Adina Claici:
Anti-competitve exclusionary conduct in EU antitrust practice.
Yesterday at BECCLE we had a very interesting talk by Ms.
Adina Claici (PhD , Economist, member of the DG Competition on the EU
Commission) and concerning exclusionary practices, particularly on the topic of
rebates and loyalty.
Main comments:
On 2009 a Guidance Note on exclusionary practices was
enacted by the Commission incorporating an “effect based approach”. The focus
was shifted from the form of the practice towards the effect of the same in the
market. Anti-competitive effects have to be proven in accordance to the harm
theory.
The EU Commission has settled on the application of the
“efficient competitor test” to determine what practices are allowed or not. The
reason behind this choice is that EU does not protect inefficient competitors. The EU Commission protects competition but
not competitors.
Consistency needs to be ensured in the application of
articles 101 and 102 of the TFEU. Therefore, there is a need of applying same
standards to different practices to avoid firms choosing which practices to
enter into.
Efficiency has surged as a defence of dominant firms (art.
101 TFEU).
Case of Post Danmark 2012: application of the effect based
approach on exclusionary conduct. In this case it was proved that the price
offered to the costumers of the competitors was not below costs; hence, this is part of an efficient competitor
strategy. AIC<Price<ATC.
Specific forms of
abuse:
Exclusive dealing, tying and bundling, predation and refusal
to supply and margin squeeze. Exclusive dealing: AT&T case (USA). Exclusive dealings
can lead to the fact that a dominant firm may harm its competitors. In here
there are several opposing views: the Chicago school and the post Chicago
models. The Guidance document from the Commission states that the dominant
undertaking may hinder competition by settling exclusive purchasing obligations
and/or rebates.
Unavoidable trading partner “the must have brand”.

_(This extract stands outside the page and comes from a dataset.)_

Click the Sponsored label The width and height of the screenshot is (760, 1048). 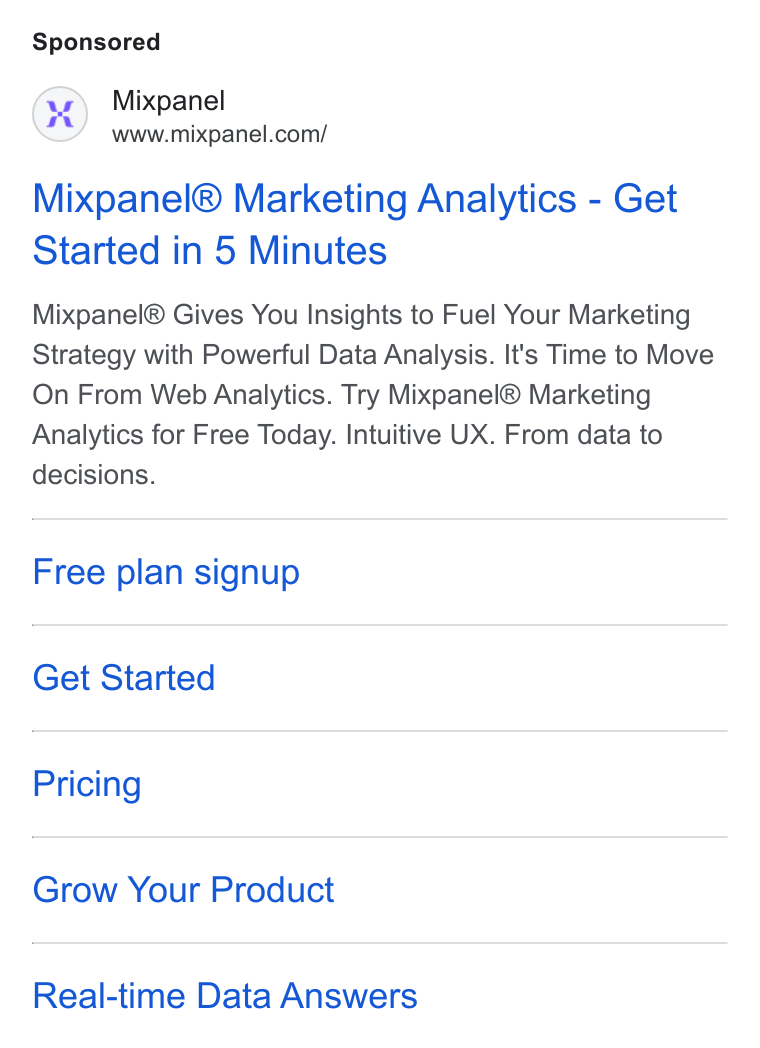[x=96, y=42]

Margin squeeze is a common practice in the telecom industry
and requires an upstream and downstream market. It is very difficult to compare
price differences in practice.
Velux case (39.451):
this is a case that was closed without further actions by the Commission as it
was not found evidence of competition infringements.

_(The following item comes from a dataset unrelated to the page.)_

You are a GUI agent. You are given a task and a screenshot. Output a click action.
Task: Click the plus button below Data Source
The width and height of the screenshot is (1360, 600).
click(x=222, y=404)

This case deals with rebates and commercial practices by a
dominant undertaking in the market of roof windows. In principle, rebates are
not anti-competitive unless they foreclose an
efficient competitor. The efficient competitor test.
No formal complaint was filed against Velux but rather an
ex-officio investigation was opened.
In this market the elasticity of the demand is low because
the price of the roof window is already included in the total price of the
house. Hence, consumers are not price aware, but rather are willing to pay more
for a good quality roof window.
Velux operated in different markets by offering to their
distributors discounts and rebates in a complex scheme. There are several thresholds
and small increments in the discount percentages.
The analysis of the rebates scheme is based on the Guidance
Note. It distinguished between two different types of rebate schemes: retroactive and incremental rebates.
Retroactive rebates are those in which with the additional
purchasing of a new item over a certain threshold would trigger the application
of a percentage of discount over the total amount of purchases. The loyalty effect
of retroactive rebates is high and, therefore, may lead to anti-competitive
effects.
Incremental rebates would be those reductions in price that are
given in an “escalated” manner and affecting exclusively to the successive
purchases. Therefore, the loyalty effect they produce is much lower.
Rebates can be anti-competitive if: the discount percentages
are high and/or close to the profit margins of the sector. Retroactive effects
are likely to produce higher loyalty effect and oblige the purchaser to acquire
an additional unit from the dominant undertaking and not from the competitor.